:: TASK INSTRUCTIONS ::
With pictures left out, extract every line between the start of the records below and the line holding "Given: Sort the", inclusive.

Records from a collection
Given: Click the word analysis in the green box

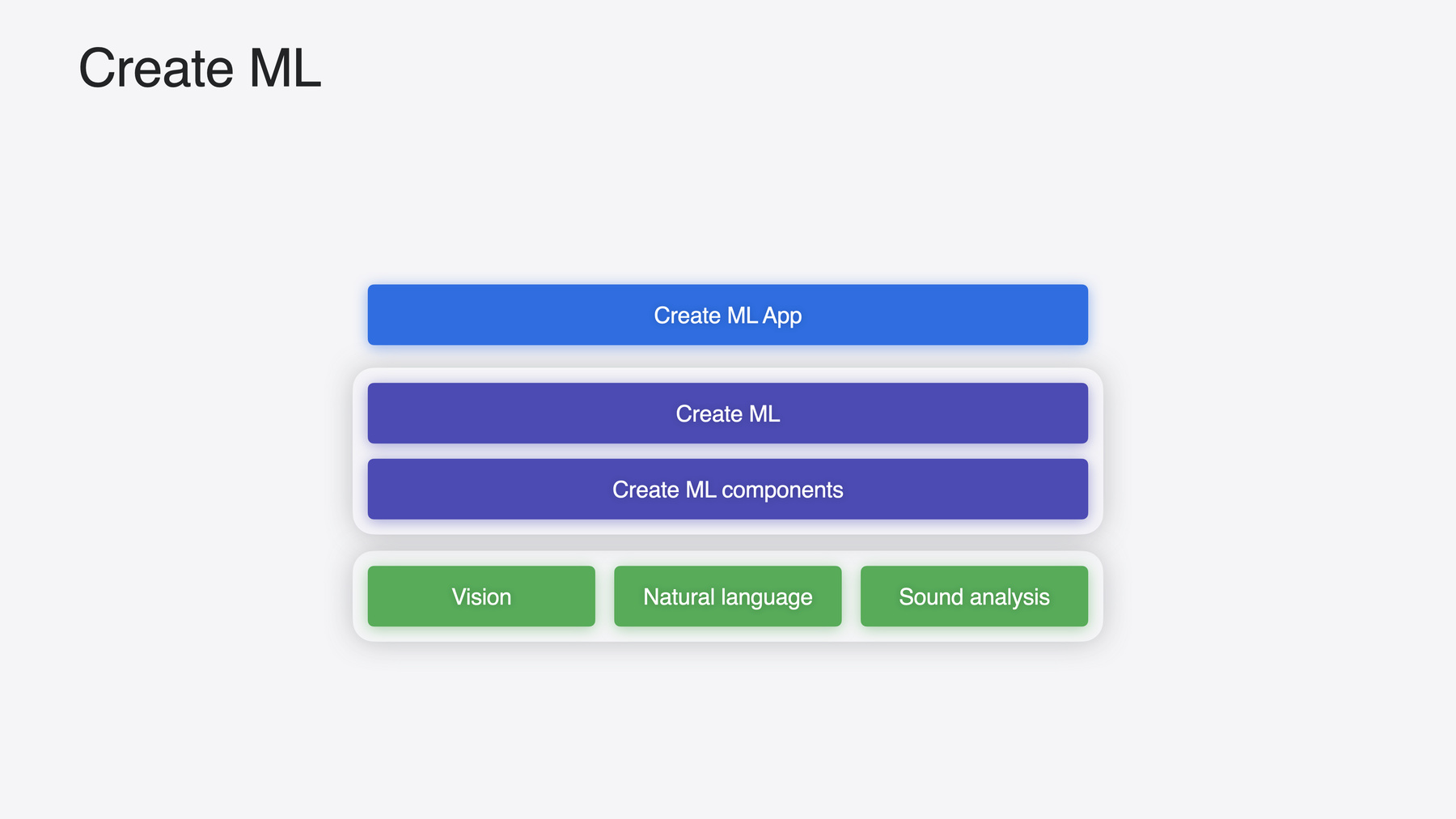Looking at the screenshot, I should click(x=1009, y=598).
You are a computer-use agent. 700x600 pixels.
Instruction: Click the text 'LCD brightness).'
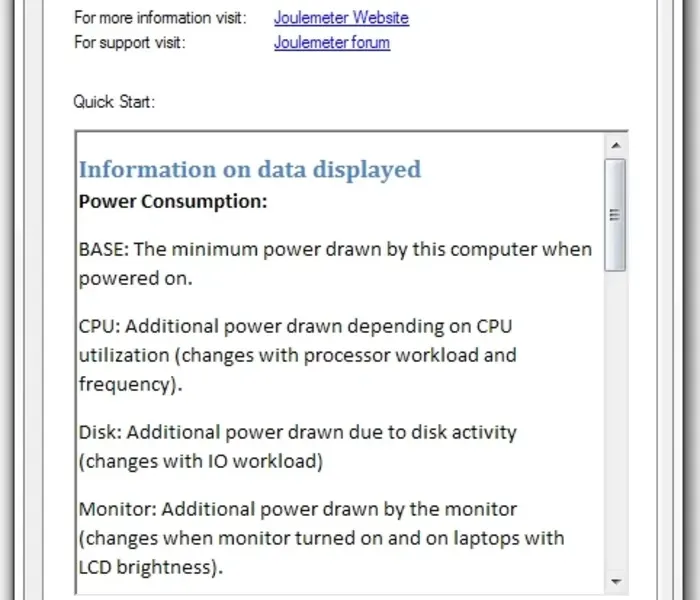[x=150, y=567]
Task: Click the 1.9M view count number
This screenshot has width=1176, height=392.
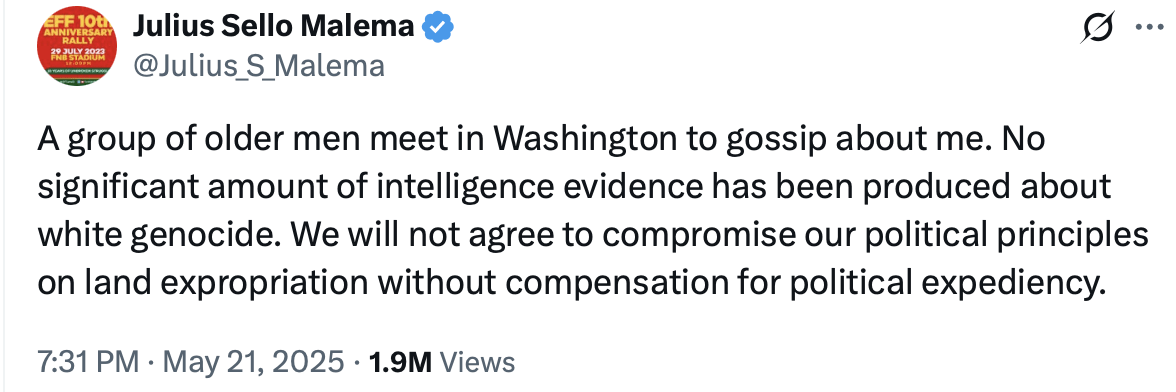Action: (x=401, y=362)
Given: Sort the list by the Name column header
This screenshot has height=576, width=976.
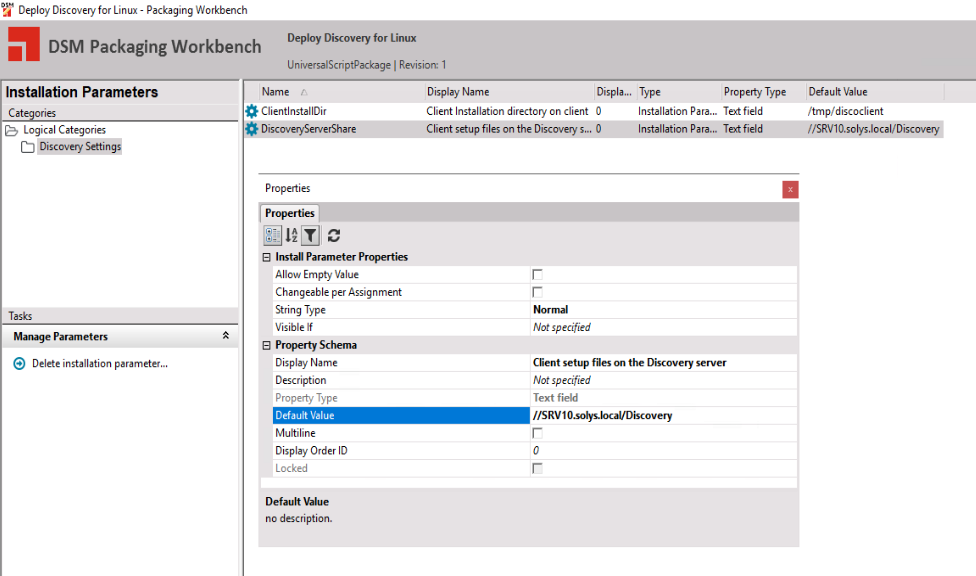Looking at the screenshot, I should 276,92.
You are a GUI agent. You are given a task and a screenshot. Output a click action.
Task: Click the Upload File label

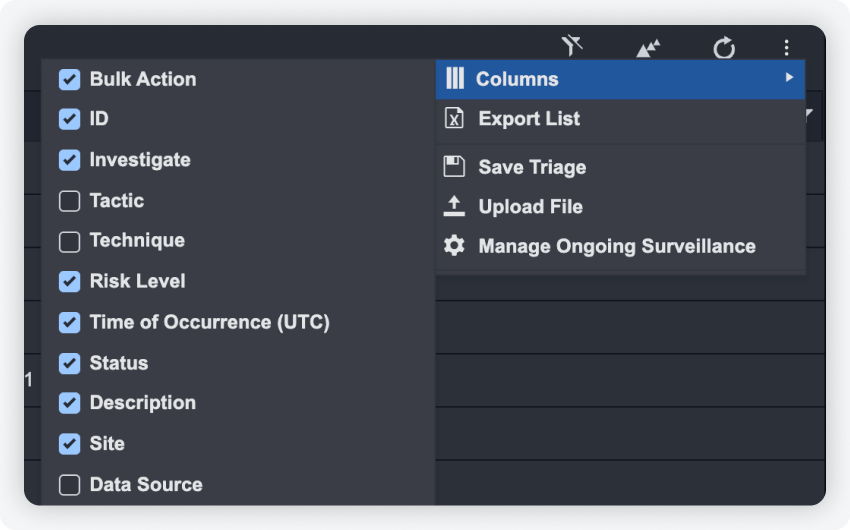[x=530, y=207]
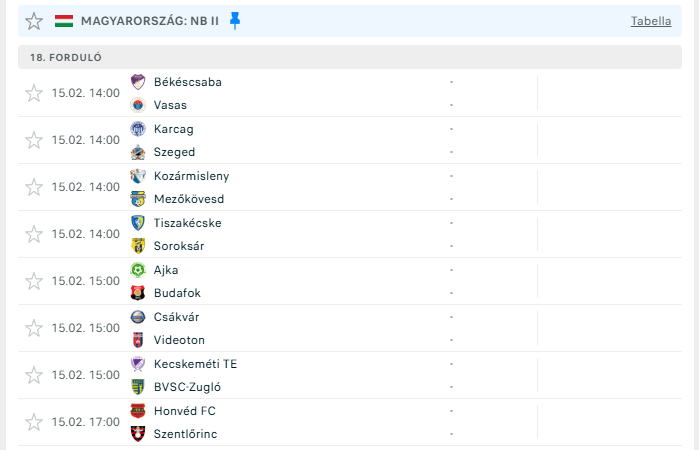This screenshot has height=450, width=699.
Task: Toggle star on Csákvár vs Videoton match
Action: click(34, 328)
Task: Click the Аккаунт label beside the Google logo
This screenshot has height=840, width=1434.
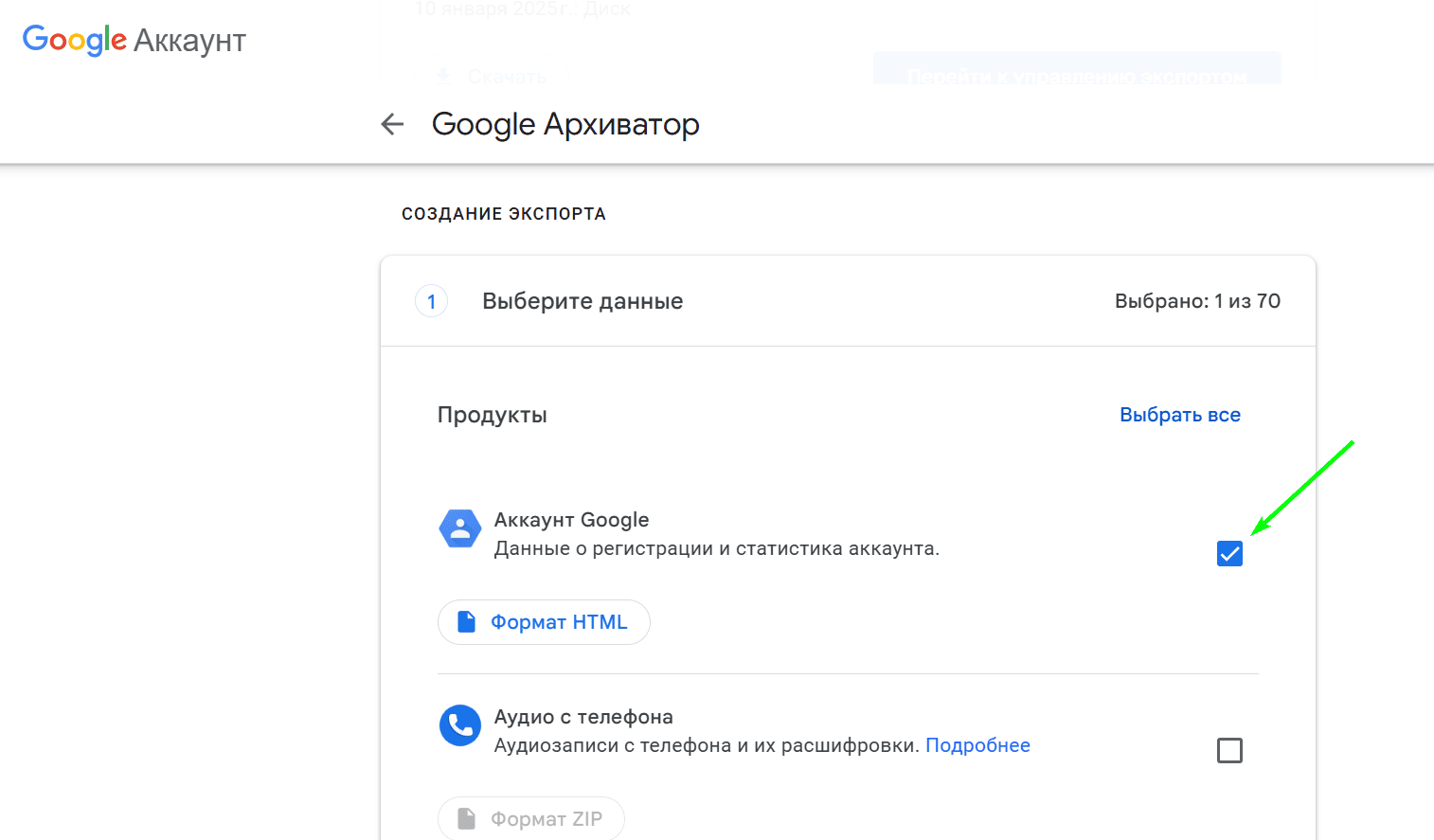Action: pyautogui.click(x=189, y=41)
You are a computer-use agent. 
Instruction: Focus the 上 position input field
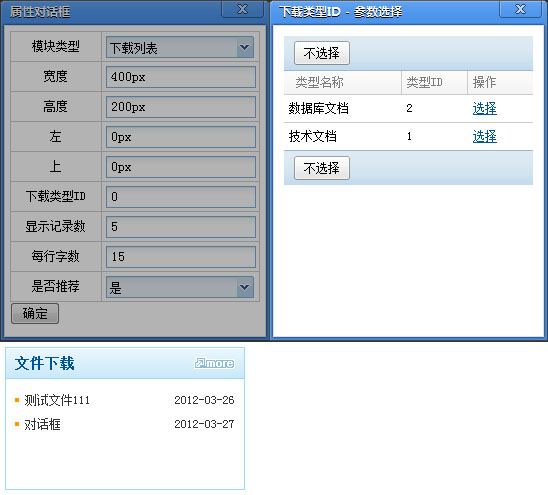coord(181,167)
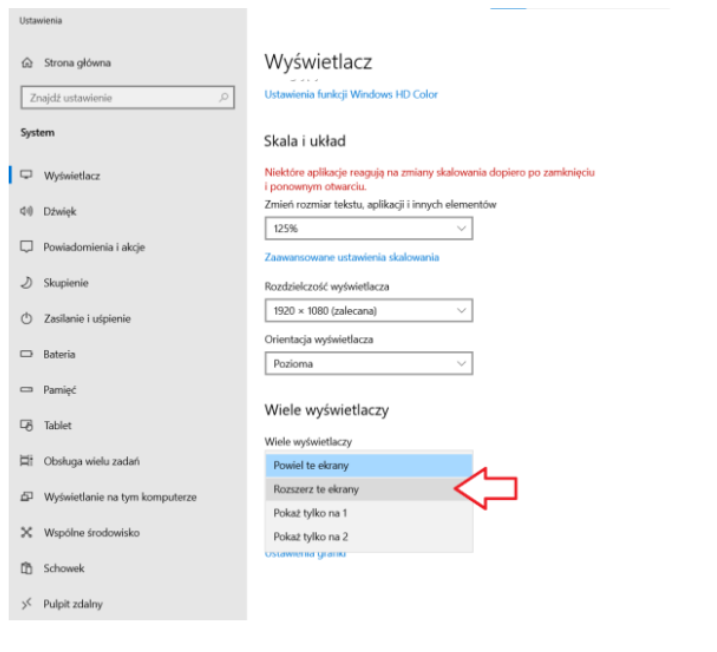Click the Dźwięk speaker icon
The image size is (717, 652).
27,211
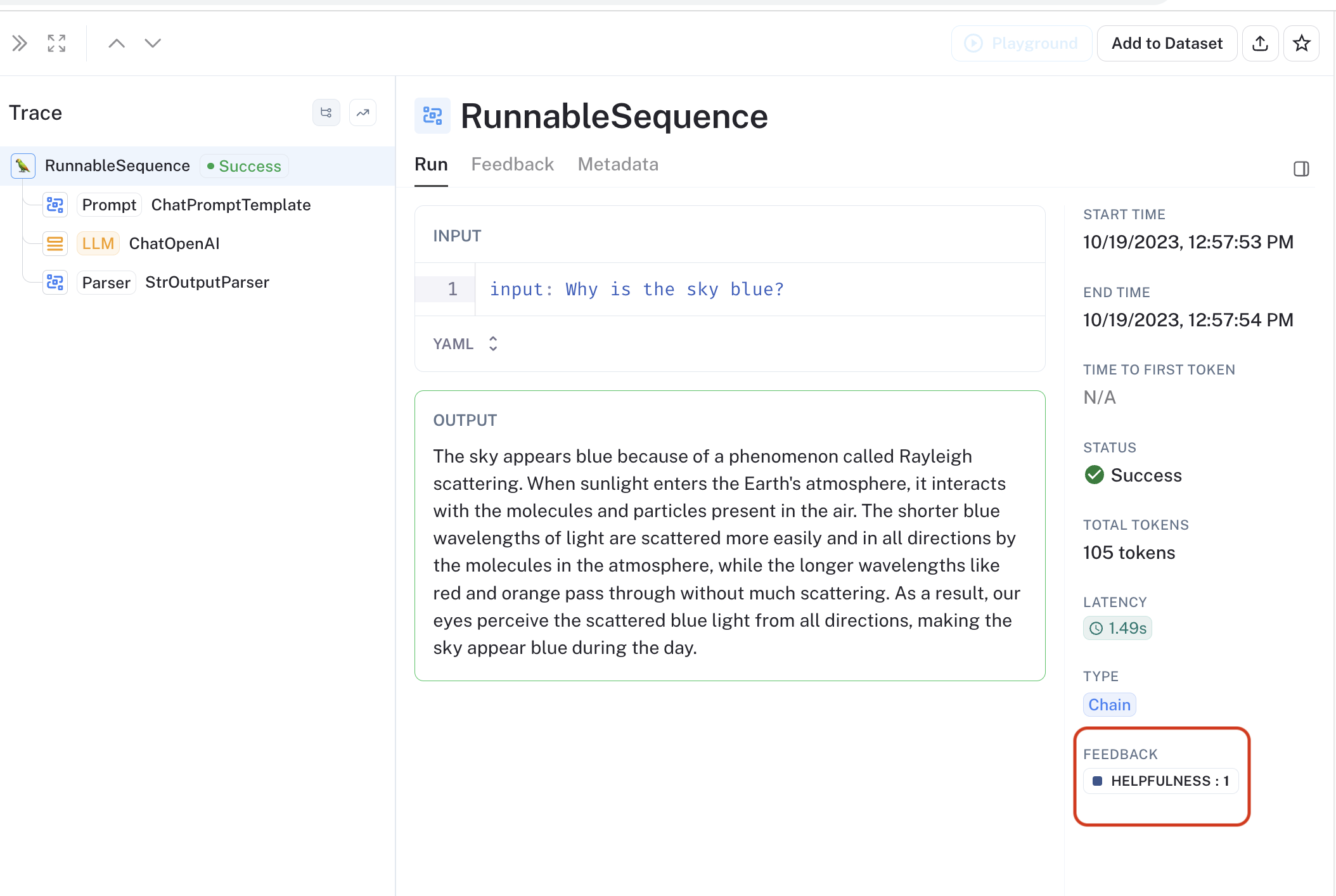Click the LLM ChatOpenAI icon
The height and width of the screenshot is (896, 1336).
tap(56, 243)
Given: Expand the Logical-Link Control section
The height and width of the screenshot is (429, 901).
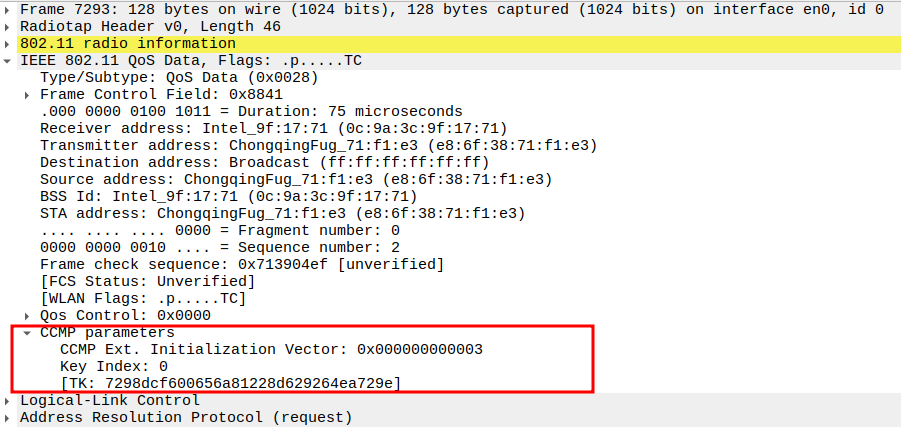Looking at the screenshot, I should point(9,401).
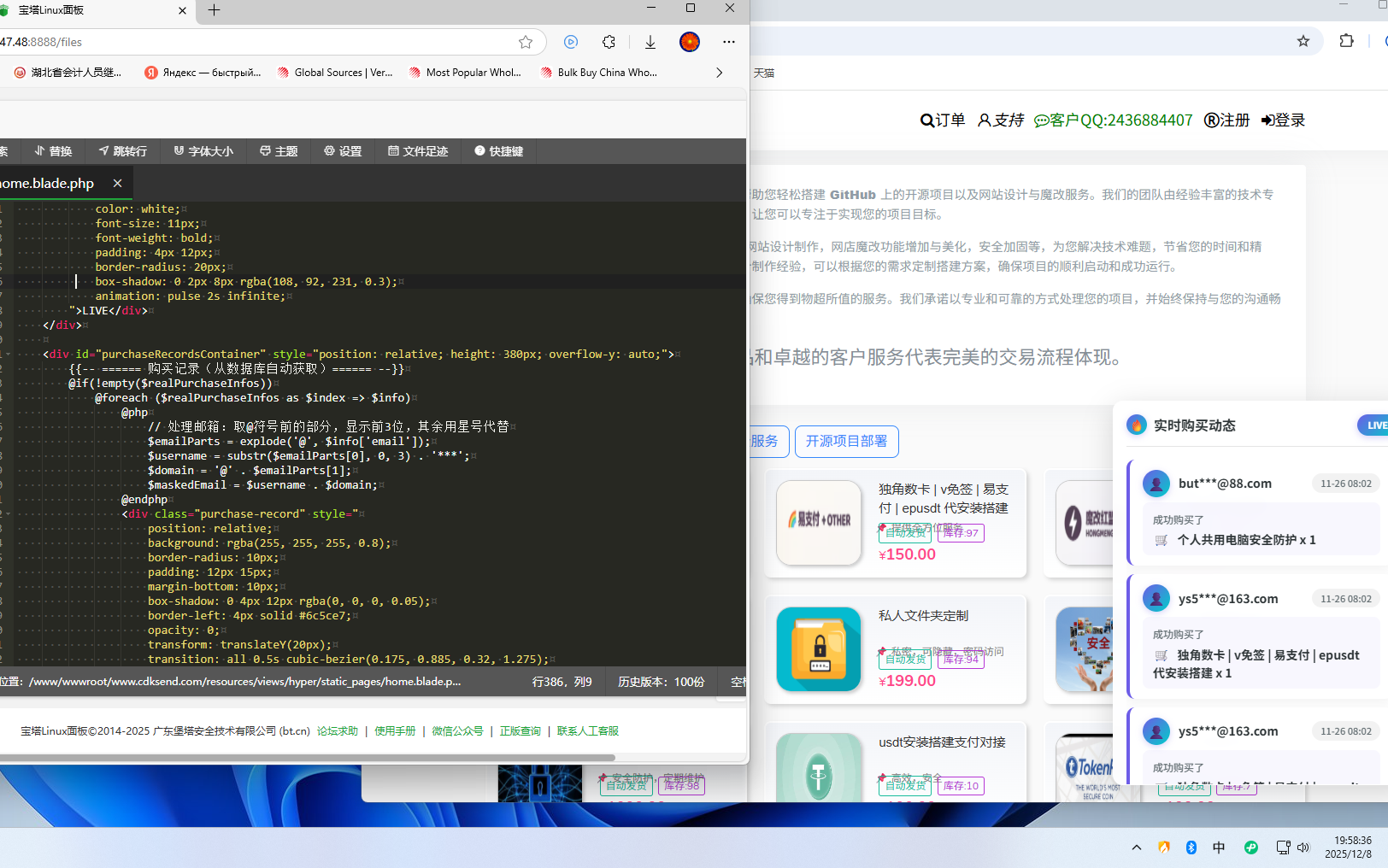1388x868 pixels.
Task: Click the 联系人工客服 footer link
Action: tap(587, 731)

:: ANSWER FOR THIS EXERCISE ::
Given: Click the word analysis in the green box

Looking at the screenshot, I should click(x=1009, y=598).
You are a computer-use agent. 700x600 pixels.
Instruction: Click the text 'LCD brightness).'
[x=150, y=567]
Task: Click the 1.9M view count number
This screenshot has width=1176, height=392.
Action: (x=401, y=362)
Given: Sort the list by the Name column header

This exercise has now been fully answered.